*** Okuma Metni

Fransa'nın dünyaca ünlü şehri Paris'teki Louvre Müzesi'ni duymayan, bilmeyen yoktur. Çoğu gezgin burayı keşfetmiş, dünya tarihine yön vermiş birçok eseri yakından görme fırsatına erişmiştir. Paris'teki müzeler Louvre ile sınırlı değil!
Her yıl 10 milyon insanın gezdiği Louvre Müzesi, Paris'in en iyi müzeleri arasında olabilir ancak emin olun ki Paris gezisi size çok daha fazla müze seçeneği sunuyor.
Paris'in diğer müzeleri, ilgi çekici yerleri ve yapılacak şeyleri için en az üç gün ayırmanızı öneriyoruz. İster çağdaş sanat, moda, mimari, ister Monet ve Picasso eserlerini göreceğiniz müzeler olsun, Paris'te her alanda bir görsel sanat müzesi var.
Sizin için seçtiğimiz Paris'in en iyi müzelerini, her şey normale döndüğünde, mutlaka ziyaret etmek için Paris gezi notlarınıza eklemeyi unutmayın. İşte Paris'teki müzeler...
1. The Centre Pompidou
Ana renkler, açıktaki borular ve hava kanalları, Centre Pompidou'yu Paris'in en bilinen turistik yerlerinden biri yapıyor.

******

Görev 1 →
Paris müzeleri hakkındaki okuma metnine göre Centre Pompidou'yu şehrin en bilinen turistik yerlerinden biri yapan özellikleri sıralayın.
Okuma metni ile kayıtlar birbirinden bağımsız iki ayrı malzemedir.

*** Veriler

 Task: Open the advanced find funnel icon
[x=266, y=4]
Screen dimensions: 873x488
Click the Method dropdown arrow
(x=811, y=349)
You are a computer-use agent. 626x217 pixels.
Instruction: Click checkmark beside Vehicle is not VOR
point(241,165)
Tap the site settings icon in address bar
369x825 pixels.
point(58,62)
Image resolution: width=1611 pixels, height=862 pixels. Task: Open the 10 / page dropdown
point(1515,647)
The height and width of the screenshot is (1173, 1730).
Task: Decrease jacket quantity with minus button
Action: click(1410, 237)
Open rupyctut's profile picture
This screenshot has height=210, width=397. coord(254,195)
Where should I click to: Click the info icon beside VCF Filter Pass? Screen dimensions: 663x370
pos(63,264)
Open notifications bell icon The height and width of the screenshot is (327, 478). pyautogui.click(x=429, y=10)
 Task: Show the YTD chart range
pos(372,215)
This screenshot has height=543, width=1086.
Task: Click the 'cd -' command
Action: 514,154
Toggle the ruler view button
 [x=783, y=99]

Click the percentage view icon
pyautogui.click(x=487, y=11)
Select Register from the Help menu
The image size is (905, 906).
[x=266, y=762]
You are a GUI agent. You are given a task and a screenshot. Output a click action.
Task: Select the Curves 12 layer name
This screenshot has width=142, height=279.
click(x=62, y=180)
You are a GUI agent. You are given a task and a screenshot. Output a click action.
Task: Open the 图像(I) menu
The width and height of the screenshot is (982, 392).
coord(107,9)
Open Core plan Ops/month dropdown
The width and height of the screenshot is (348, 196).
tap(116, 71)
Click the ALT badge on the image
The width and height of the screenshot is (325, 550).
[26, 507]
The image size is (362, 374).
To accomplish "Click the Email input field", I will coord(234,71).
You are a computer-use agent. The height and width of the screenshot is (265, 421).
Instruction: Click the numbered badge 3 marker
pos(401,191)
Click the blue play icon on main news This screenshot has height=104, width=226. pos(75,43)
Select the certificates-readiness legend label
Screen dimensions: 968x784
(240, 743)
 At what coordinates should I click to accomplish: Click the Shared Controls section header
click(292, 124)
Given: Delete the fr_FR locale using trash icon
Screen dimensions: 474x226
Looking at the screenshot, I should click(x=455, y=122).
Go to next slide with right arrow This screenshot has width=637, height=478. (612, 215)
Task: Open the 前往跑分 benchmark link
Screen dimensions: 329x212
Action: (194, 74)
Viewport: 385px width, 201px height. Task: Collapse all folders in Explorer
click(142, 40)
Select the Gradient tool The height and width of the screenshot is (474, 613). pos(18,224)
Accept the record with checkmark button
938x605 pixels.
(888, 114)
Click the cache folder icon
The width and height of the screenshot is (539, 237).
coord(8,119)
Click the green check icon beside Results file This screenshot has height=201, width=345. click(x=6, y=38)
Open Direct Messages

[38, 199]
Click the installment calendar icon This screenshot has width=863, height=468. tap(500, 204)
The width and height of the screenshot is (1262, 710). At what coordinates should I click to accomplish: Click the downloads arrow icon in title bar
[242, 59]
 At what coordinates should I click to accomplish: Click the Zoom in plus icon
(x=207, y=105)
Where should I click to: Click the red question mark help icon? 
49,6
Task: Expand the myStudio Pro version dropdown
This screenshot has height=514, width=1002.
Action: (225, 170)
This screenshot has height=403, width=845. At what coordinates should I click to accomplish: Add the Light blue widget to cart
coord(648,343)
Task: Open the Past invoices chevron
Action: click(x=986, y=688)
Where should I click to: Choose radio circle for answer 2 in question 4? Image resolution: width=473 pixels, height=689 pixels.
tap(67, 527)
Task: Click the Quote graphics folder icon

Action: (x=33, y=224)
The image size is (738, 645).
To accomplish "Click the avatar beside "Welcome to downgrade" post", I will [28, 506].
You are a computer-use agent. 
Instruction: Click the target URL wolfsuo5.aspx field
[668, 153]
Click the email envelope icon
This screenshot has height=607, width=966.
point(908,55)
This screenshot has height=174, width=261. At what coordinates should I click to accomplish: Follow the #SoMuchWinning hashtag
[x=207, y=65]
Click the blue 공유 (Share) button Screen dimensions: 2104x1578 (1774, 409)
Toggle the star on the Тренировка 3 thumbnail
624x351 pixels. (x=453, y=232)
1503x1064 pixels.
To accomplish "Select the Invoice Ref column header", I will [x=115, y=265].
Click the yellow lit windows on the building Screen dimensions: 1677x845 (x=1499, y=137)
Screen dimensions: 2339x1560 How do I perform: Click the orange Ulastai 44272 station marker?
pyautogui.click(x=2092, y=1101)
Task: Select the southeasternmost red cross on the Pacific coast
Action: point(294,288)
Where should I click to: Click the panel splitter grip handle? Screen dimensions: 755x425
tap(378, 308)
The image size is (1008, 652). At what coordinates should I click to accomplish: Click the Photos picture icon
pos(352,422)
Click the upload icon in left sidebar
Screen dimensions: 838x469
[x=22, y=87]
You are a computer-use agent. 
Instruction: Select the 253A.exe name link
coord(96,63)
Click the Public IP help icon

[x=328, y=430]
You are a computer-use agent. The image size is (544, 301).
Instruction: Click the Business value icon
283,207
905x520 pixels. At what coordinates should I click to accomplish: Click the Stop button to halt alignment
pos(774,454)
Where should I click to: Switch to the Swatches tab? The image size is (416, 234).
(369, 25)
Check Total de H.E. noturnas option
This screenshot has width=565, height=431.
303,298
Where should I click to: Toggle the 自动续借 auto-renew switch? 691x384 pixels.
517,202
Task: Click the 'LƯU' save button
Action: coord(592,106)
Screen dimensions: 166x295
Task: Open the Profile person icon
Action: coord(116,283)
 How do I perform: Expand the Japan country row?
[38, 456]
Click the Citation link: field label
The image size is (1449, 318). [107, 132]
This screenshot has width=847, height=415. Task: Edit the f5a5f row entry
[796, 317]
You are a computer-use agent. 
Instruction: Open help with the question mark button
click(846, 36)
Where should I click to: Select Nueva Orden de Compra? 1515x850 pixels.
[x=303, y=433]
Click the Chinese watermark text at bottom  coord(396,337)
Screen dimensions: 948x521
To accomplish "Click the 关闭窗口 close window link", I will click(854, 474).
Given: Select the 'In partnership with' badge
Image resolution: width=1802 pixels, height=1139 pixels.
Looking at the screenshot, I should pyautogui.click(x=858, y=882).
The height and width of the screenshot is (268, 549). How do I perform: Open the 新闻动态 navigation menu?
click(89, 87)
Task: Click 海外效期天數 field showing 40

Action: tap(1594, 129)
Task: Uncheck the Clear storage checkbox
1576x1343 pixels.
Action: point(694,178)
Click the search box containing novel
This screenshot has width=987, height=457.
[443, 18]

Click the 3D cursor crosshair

******

Görev 2 →
Kayıtlarda "Go to next slide" ifadesinin geçtiği satırdan başlayarak "click(142, 40)" ifadesini içeren satırda bitirin ve bu satırları hiç değiştirmeden kopyalayın.

Tam Yanıt 1 →
Ana renkler, açıktaki borular ve hava kanalları.

Tam Yanıt 2 →
Go to next slide with right arrow This screenshot has width=637, height=478. (612, 215)
Task: Open the 前往跑分 benchmark link
Screen dimensions: 329x212
Action: (194, 74)
Viewport: 385px width, 201px height. Task: Collapse all folders in Explorer
click(142, 40)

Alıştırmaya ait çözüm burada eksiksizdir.